• **Texte à lire**
-=-=-
Pourquoi j’ai délaissé les personae…

Olivier Staebler-Sarrazy
Atecna Design
Published in
6 min readSep 22, 2020

Cet article est la manifestation joyeuse d’une opinion que je partage avec vous et Lionel (lis tout et tu comprendras). Comme n‘importe quelle opinion, elle n’engage que celui qui la propose. Elle peut être discutée avec plaisir et bienveillance (tu sais celle qu’on invite à tous nos ateliers) et ne vise au final qu’à créer de l’interaction et de l’échange (tiens c’est justement mon job).

Au fait, c’est quoi des personae ?

Merci Lionel, bonne question ! Les personae sont des archétypes d’utilisateurs permettant de se projeter dans leurs besoins et leurs attentes pour finalement régler leurs problèmes. C’est un outil, employé pour la résolution de problème , utilisé par les designers (entre autre). Je fais vite pour la définition car vous trouverez sans aucun doute de nombreux articles et documents vous expliquant exactement ce que c’est et comment on les fait (Google est votre ami).

Info pratique par Lionel :

Le nominatif pluriel de persona est personae. Autrement dit on écrit un persona, des personae (non pas des “personaux”). Voilà pour la seule partie théorique (Latin) de cet article.
-=-=-
• **Données du corpus**
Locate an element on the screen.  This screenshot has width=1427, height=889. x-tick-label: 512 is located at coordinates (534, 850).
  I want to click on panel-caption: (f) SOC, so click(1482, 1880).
-=-=-
• **Exercice A**
D'après le texte, comment l'auteur définit-il les personae ?
• **Exercice B**
Indiquez si chacune des affirmations suivantes est conforme au texte :
(i) Au pluriel, on écrit « des personaux ».
(ii) Les personae sont un outil employé notamment par les designers.
(iii) L'auteur présente son opinion comme engageant aussi d'autres personnes que lui.
• **Exercice C**
Recopiez fidèlement, dans le texte, tout le passage qui va de « Le nominatif pluriel » jusqu'à « de cet article. ».

• **Corrigé A**
Ce sont des archétypes d'utilisateurs permettant de se projeter dans leurs besoins et leurs attentes pour finalement régler leurs problèmes.

• **Corrigé B**
(i) Non : « on écrit un persona, des personae (non pas des “personaux”) ».
(ii) Oui : « C’est un outil, employé pour la résolution de problème , utilisé par les designers (entre autre) ».
(iii) Non : « elle n’engage que celui qui la propose ».

• **Corrigé C**
Le nominatif pluriel de persona est personae. Autrement dit on écrit un persona, des personae (non pas des “personaux”). Voilà pour la seule partie théorique (Latin) de cet article.